Work required => Tally the lines in the material below that hold the string "Toggle" and report the tally alone.

--*--

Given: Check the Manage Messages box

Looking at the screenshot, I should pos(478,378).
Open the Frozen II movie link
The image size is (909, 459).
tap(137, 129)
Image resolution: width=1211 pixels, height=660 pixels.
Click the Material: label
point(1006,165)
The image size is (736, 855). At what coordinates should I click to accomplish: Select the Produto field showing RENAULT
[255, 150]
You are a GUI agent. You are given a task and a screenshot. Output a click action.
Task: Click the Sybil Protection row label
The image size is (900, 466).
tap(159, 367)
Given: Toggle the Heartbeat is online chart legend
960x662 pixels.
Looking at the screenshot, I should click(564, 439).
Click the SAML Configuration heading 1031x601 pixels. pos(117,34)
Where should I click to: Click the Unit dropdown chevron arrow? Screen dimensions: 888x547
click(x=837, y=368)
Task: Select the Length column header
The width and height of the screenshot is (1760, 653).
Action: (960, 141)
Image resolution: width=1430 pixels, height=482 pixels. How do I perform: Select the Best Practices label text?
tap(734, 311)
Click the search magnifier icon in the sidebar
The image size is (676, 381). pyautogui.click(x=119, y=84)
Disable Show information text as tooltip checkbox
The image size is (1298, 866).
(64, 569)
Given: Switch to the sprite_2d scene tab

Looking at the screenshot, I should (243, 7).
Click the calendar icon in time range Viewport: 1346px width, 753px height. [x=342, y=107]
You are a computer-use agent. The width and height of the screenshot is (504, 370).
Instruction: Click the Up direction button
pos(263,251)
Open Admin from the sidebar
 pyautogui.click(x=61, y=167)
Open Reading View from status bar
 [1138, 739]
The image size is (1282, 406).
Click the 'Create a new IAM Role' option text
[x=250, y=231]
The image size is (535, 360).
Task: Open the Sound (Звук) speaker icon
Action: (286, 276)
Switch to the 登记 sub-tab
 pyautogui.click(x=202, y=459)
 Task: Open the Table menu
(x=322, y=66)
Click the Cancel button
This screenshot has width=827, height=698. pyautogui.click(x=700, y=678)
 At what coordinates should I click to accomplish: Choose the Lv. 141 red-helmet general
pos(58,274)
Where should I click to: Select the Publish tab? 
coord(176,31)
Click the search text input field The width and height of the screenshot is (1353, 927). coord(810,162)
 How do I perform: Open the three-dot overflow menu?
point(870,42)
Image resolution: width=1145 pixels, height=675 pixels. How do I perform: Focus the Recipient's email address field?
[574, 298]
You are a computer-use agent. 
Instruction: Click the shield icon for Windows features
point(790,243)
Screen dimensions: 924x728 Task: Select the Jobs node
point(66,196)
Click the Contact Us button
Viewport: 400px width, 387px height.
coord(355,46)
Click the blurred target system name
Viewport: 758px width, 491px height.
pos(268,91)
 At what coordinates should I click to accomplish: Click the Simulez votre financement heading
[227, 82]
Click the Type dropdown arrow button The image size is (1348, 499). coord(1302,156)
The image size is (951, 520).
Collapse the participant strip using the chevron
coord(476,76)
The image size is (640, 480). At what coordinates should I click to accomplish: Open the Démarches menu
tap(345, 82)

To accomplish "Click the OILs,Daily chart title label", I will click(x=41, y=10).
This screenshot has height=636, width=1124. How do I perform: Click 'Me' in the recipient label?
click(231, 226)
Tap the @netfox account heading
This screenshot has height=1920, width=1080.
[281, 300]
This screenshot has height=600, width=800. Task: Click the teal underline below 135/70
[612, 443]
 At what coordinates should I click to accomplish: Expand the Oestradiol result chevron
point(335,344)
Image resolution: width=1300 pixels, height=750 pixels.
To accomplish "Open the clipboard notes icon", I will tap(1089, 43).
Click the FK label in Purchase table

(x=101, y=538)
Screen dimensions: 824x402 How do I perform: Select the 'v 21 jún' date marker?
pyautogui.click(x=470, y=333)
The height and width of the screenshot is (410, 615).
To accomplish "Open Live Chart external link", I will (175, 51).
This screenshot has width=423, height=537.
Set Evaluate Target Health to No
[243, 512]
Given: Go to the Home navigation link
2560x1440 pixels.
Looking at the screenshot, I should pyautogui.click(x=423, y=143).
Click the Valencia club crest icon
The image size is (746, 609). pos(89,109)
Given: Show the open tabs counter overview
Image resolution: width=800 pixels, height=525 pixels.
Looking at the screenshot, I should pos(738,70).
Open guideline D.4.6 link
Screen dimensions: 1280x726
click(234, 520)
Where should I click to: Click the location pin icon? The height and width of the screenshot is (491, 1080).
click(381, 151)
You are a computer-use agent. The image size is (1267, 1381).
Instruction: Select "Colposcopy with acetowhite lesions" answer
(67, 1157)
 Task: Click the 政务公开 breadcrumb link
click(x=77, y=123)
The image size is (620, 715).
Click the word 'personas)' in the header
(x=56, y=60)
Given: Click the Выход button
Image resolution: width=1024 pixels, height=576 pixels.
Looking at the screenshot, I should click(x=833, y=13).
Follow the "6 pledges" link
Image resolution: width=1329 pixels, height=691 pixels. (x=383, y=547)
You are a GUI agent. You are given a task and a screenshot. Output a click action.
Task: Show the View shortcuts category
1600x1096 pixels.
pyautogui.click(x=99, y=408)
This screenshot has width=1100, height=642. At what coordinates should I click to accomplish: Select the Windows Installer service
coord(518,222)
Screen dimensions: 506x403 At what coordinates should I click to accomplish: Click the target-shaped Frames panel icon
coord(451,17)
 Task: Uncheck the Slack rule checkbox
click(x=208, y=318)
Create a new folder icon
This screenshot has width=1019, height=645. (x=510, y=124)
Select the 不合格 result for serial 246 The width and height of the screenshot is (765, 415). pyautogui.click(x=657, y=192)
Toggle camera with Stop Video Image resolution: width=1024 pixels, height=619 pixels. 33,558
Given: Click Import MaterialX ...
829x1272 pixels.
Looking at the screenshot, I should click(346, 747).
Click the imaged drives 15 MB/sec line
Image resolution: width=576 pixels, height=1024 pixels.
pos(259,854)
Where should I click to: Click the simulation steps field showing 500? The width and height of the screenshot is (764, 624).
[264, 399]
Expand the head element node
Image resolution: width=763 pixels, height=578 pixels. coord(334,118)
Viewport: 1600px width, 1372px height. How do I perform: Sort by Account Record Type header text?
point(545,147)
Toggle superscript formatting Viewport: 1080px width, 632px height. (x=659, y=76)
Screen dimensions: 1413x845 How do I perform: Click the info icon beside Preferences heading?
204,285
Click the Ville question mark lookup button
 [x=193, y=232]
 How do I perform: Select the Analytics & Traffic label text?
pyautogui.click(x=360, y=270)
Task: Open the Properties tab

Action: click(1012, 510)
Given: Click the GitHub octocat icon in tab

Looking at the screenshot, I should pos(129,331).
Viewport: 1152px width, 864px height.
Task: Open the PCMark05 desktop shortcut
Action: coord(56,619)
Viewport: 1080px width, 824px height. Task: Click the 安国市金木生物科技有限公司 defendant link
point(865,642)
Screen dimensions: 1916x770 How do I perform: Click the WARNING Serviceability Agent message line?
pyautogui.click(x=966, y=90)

--*--

Your solution => 3